- **Exercise details**:
Copy out the listing below, switching each "Brievenbak Leitz 5227 Plus standaard" to "Leitz 5227 Plus brievenbak" and leaving everything else as it is.

- **Dataset records**:
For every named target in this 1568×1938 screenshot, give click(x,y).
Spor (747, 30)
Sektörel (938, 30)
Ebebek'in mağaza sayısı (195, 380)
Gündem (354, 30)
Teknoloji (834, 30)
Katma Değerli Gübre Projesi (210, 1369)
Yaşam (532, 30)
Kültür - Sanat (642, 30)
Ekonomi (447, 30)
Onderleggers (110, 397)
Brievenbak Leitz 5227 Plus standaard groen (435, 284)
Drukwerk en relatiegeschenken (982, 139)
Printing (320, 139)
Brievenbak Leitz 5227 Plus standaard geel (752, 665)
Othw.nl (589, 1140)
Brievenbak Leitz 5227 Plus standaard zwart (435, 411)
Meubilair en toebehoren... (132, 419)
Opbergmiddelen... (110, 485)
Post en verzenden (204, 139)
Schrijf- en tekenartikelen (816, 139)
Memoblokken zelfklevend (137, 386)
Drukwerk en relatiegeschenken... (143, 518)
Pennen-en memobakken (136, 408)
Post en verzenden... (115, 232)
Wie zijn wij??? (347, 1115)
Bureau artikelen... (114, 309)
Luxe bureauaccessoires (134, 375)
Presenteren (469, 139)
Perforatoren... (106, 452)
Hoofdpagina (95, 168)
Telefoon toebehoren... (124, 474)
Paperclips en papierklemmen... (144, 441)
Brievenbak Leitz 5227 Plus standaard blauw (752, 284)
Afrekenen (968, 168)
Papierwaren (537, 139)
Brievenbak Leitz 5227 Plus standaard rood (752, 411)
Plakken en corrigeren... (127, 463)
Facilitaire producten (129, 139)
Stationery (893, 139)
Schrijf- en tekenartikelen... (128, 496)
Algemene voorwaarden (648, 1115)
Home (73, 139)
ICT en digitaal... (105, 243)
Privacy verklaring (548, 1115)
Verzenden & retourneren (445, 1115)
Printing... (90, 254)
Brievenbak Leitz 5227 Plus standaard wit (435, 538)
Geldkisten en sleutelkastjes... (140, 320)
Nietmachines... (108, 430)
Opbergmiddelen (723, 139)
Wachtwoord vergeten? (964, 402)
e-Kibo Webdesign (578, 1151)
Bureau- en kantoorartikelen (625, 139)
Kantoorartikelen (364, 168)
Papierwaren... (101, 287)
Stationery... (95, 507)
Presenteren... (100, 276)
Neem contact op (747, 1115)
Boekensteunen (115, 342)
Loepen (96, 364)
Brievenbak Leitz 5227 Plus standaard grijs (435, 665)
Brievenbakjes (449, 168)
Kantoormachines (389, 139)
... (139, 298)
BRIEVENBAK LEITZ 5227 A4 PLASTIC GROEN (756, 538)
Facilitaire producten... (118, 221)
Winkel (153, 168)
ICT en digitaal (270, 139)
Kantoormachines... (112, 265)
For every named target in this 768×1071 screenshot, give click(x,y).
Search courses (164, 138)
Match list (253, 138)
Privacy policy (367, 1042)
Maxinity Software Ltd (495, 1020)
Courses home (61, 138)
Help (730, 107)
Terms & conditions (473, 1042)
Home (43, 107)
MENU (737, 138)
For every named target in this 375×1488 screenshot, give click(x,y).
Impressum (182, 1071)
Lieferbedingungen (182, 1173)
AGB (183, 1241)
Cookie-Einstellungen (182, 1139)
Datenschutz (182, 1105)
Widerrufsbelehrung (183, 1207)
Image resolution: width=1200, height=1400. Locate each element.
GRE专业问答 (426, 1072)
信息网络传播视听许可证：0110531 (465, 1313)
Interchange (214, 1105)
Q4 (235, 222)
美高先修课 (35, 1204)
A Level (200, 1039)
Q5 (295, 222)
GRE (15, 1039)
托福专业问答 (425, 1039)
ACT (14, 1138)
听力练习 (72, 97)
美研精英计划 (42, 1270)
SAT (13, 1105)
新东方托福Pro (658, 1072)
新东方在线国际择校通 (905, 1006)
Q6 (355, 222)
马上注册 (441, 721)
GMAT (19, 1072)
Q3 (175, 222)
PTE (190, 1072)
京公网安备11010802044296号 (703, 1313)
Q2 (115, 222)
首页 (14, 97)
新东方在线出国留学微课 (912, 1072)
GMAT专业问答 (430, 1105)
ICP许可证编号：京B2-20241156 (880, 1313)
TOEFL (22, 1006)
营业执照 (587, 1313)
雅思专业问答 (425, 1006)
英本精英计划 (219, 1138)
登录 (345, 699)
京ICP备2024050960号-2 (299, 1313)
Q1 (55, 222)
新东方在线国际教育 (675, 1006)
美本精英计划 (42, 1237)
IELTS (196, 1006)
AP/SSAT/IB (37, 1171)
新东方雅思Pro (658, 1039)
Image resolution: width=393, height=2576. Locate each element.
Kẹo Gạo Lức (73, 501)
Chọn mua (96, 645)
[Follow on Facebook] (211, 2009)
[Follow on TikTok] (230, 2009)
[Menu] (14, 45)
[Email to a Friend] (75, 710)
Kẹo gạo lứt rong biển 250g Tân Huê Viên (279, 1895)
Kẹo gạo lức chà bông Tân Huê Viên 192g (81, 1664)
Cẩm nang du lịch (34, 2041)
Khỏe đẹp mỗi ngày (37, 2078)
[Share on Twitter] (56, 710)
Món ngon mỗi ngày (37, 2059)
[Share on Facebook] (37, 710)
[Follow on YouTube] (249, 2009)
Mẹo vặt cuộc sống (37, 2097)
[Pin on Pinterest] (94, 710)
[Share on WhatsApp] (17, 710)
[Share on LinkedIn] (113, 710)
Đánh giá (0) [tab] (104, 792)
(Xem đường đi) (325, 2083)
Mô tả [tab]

- **Reply**:
For every named target in this 1568×1938 screenshot, give click(x,y).
Spor (747, 30)
Sektörel (938, 30)
Ebebek'in mağaza sayısı (195, 380)
Gündem (354, 30)
Teknoloji (834, 30)
Katma Değerli Gübre Projesi (210, 1369)
Yaşam (532, 30)
Kültür - Sanat (642, 30)
Ekonomi (447, 30)
Onderleggers (110, 397)
Leitz 5227 Plus brievenbak groen (435, 284)
Drukwerk en relatiegeschenken (982, 139)
Printing (320, 139)
Leitz 5227 Plus brievenbak geel (752, 665)
Othw.nl (589, 1140)
Leitz 5227 Plus brievenbak zwart (435, 411)
Meubilair en toebehoren... (132, 419)
Opbergmiddelen... (110, 485)
Post en verzenden (204, 139)
Schrijf- en tekenartikelen (816, 139)
Memoblokken zelfklevend (137, 386)
Drukwerk en relatiegeschenken... (143, 518)
Pennen-en memobakken (136, 408)
Post en verzenden... (115, 232)
Wie zijn wij??? (347, 1115)
Bureau artikelen... (114, 309)
Luxe bureauaccessoires (134, 375)
Presenteren (469, 139)
Perforatoren... (106, 452)
Hoofdpagina (95, 168)
Telefoon toebehoren... (124, 474)
Paperclips en papierklemmen... (144, 441)
Leitz 5227 Plus brievenbak blauw (752, 284)
Afrekenen (968, 168)
Papierwaren (537, 139)
Leitz 5227 Plus brievenbak rood (752, 411)
Plakken en corrigeren... (127, 463)
Facilitaire producten (129, 139)
Stationery (893, 139)
Schrijf- en tekenartikelen... (128, 496)
Algemene voorwaarden (648, 1115)
Home (73, 139)
ICT en digitaal... (105, 243)
Privacy verklaring (548, 1115)
Verzenden & retourneren (445, 1115)
Printing... (90, 254)
Leitz 5227 Plus brievenbak wit (435, 538)
Geldkisten en sleutelkastjes... (140, 320)
Nietmachines... (108, 430)
Opbergmiddelen (723, 139)
Wachtwoord vergeten? (964, 402)
e-Kibo Webdesign (578, 1151)
Bureau- en kantoorartikelen (625, 139)
Kantoorartikelen (364, 168)
Papierwaren... (101, 287)
Stationery... (95, 507)
Presenteren... (100, 276)
Neem contact op (747, 1115)
Boekensteunen (115, 342)
Loepen (96, 364)
Leitz 5227 Plus brievenbak grijs (435, 665)
Brievenbakjes (449, 168)
Kantoormachines (389, 139)
... (139, 298)
BRIEVENBAK LEITZ 5227 A4 PLASTIC GROEN (756, 538)
Facilitaire producten... (118, 221)
Winkel (153, 168)
ICT en digitaal (270, 139)
Kantoormachines... (112, 265)
For every named target in this 768×1071 screenshot, give click(x,y).
Search courses (164, 138)
Match list (253, 138)
Privacy policy (367, 1042)
Maxinity Software Ltd (495, 1020)
Courses home (61, 138)
Help (730, 107)
Terms & conditions (473, 1042)
Home (43, 107)
MENU (737, 138)
For every named target in this 375×1488 screenshot, give click(x,y).
Impressum (182, 1071)
Lieferbedingungen (182, 1173)
AGB (183, 1241)
Cookie-Einstellungen (182, 1139)
Datenschutz (182, 1105)
Widerrufsbelehrung (183, 1207)
Image resolution: width=1200, height=1400. Locate each element.
GRE专业问答 (426, 1072)
信息网络传播视听许可证：0110531 (465, 1313)
Interchange (214, 1105)
Q4 (235, 222)
美高先修课 (35, 1204)
A Level (200, 1039)
Q5 (295, 222)
GRE (15, 1039)
托福专业问答 (425, 1039)
ACT (14, 1138)
听力练习 (72, 97)
美研精英计划 (42, 1270)
SAT (13, 1105)
新东方托福Pro (658, 1072)
新东方在线国际择校通 (905, 1006)
Q6 (355, 222)
马上注册 (441, 721)
GMAT (19, 1072)
Q3 (175, 222)
PTE (190, 1072)
京公网安备11010802044296号 (703, 1313)
Q2 (115, 222)
首页 (14, 97)
新东方在线出国留学微课 (912, 1072)
GMAT专业问答 (430, 1105)
ICP许可证编号：京B2-20241156 (880, 1313)
TOEFL (22, 1006)
营业执照 (587, 1313)
雅思专业问答 (425, 1006)
英本精英计划 (219, 1138)
登录 (345, 699)
京ICP备2024050960号-2 (299, 1313)
Q1 (55, 222)
新东方在线国际教育 (675, 1006)
美本精英计划 (42, 1237)
IELTS (196, 1006)
AP/SSAT/IB (37, 1171)
新东方雅思Pro (658, 1039)
Image resolution: width=393, height=2576. Locate each element.
Kẹo Gạo Lức (73, 501)
Chọn mua (96, 645)
[Follow on Facebook] (211, 2009)
[Follow on TikTok] (230, 2009)
[Menu] (14, 45)
[Email to a Friend] (75, 710)
Kẹo gạo lứt rong biển 250g Tân Huê Viên (279, 1895)
Kẹo gạo lức chà bông Tân Huê Viên 192g (81, 1664)
Cẩm nang du lịch (34, 2041)
Khỏe đẹp mỗi ngày (37, 2078)
[Share on Twitter] (56, 710)
Món ngon mỗi ngày (37, 2059)
[Share on Facebook] (37, 710)
[Follow on YouTube] (249, 2009)
Mẹo vặt cuộc sống (37, 2097)
[Pin on Pinterest] (94, 710)
[Share on WhatsApp] (17, 710)
[Share on LinkedIn] (113, 710)
Đánh giá (0) [tab] (104, 792)
(Xem đường đi) (325, 2083)
Mô tả [tab]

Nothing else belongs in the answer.